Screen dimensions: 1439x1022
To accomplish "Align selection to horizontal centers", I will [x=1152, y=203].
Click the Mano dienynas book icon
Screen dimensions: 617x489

--

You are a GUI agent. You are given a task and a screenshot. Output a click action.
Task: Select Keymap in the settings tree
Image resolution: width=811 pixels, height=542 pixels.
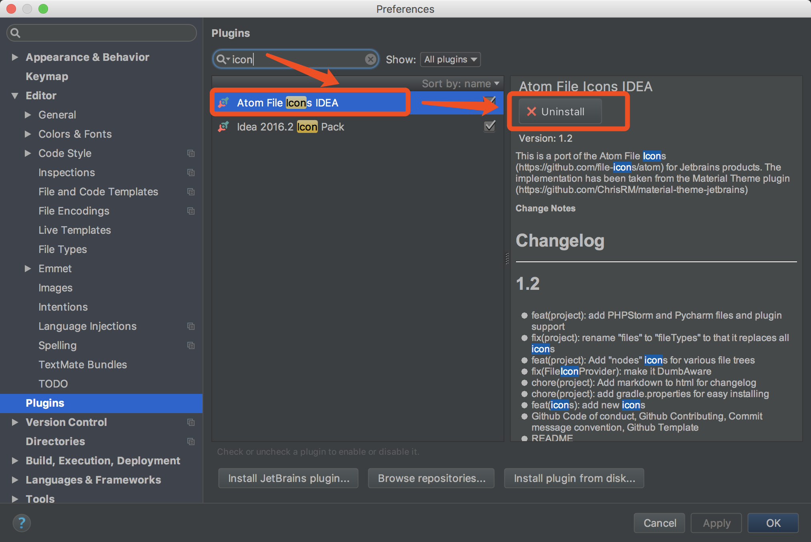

# THE PROBLEM
Report all lines of the material that contain the word "dimensions".

# REPLY TO THE EXERCISE
Screen dimensions: 1439x1022
Screen dimensions: 617x489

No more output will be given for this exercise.